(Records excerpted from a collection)
┄┄┄┄┄┄┄┄┄┄

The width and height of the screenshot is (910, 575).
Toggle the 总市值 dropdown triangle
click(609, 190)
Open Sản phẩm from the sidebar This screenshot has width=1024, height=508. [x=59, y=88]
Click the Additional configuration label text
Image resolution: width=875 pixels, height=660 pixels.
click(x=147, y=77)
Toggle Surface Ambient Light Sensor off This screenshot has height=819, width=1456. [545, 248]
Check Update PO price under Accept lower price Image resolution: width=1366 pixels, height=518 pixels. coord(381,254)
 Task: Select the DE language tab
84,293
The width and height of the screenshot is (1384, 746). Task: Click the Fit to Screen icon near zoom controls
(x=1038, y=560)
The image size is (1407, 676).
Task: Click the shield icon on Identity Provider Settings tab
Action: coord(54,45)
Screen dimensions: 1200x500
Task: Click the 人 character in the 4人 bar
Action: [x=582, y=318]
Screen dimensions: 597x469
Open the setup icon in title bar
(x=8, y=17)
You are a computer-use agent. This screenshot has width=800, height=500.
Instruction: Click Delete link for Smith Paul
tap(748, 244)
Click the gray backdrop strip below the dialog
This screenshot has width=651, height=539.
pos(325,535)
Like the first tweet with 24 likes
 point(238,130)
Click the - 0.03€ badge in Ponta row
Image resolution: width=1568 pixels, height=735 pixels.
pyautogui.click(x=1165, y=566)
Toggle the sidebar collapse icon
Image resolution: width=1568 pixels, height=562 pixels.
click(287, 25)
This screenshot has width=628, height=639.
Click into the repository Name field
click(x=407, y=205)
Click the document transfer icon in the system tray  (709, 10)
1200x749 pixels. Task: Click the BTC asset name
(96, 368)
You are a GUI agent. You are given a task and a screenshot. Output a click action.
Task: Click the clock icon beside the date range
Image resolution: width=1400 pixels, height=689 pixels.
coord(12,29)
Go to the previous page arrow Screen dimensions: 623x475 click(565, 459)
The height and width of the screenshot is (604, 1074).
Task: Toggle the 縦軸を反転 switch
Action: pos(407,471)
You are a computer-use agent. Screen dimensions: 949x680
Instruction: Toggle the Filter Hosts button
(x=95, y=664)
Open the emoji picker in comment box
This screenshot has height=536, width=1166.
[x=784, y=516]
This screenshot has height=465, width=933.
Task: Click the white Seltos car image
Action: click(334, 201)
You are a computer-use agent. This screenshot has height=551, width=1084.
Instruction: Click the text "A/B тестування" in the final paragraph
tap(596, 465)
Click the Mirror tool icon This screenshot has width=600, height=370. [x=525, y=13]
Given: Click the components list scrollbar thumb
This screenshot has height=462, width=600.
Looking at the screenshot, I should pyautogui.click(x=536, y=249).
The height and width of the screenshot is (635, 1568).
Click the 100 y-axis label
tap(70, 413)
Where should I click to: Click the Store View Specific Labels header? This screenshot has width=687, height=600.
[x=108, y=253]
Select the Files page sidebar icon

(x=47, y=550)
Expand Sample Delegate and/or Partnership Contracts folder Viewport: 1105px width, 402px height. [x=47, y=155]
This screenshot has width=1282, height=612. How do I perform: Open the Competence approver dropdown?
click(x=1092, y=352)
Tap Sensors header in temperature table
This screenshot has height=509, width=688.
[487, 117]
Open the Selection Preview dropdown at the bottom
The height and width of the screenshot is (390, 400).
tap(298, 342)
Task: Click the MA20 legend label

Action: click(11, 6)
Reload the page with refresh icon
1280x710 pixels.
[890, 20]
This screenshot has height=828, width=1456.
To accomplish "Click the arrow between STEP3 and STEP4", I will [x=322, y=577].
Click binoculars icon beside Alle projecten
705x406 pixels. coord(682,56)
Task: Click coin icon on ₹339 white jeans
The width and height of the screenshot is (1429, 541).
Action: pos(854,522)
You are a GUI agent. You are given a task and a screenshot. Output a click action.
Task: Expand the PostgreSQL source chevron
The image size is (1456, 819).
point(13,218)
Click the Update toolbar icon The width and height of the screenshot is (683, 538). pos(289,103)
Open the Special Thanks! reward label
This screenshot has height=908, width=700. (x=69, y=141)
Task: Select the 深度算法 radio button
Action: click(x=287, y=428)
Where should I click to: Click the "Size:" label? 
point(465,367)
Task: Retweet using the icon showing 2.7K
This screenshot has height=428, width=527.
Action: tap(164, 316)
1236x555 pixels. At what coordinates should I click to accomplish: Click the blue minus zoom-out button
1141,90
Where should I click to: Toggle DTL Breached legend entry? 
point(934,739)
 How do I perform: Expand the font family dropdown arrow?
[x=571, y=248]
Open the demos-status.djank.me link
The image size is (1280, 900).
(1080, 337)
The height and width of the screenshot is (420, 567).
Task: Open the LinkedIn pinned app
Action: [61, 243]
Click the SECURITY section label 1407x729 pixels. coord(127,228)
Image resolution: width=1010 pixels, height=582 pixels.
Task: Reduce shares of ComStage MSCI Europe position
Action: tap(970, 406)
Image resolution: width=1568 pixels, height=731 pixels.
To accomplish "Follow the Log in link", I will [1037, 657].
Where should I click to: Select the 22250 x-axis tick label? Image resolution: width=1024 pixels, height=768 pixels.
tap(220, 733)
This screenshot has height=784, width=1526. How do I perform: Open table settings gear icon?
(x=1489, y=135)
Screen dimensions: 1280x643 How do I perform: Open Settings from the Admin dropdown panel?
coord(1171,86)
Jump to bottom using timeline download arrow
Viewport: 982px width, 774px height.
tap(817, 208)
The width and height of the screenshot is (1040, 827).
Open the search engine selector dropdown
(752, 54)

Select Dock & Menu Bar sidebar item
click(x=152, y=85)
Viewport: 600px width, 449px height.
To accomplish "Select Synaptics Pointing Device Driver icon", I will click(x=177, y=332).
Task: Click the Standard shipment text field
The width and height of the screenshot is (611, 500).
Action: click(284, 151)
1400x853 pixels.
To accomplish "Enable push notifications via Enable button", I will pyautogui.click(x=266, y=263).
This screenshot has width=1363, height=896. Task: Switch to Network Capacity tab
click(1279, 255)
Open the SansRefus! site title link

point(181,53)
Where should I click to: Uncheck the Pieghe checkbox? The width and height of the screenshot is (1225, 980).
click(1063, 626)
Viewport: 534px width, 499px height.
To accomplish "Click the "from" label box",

┄┄┄┄┄┄┄┄┄┄

◆ What is being asked ◆
What you give back should be only the lines of the records above, starting at the line with "Screen dimensions: 1280x643" and ending at the line with "The width and height of the screenshot is (1040, 827).", restated word for word.

◆ Solved problem ◆
Screen dimensions: 1280x643 How do I perform: Open Settings from the Admin dropdown panel?
coord(1171,86)
Jump to bottom using timeline download arrow
Viewport: 982px width, 774px height.
tap(817, 208)
The width and height of the screenshot is (1040, 827).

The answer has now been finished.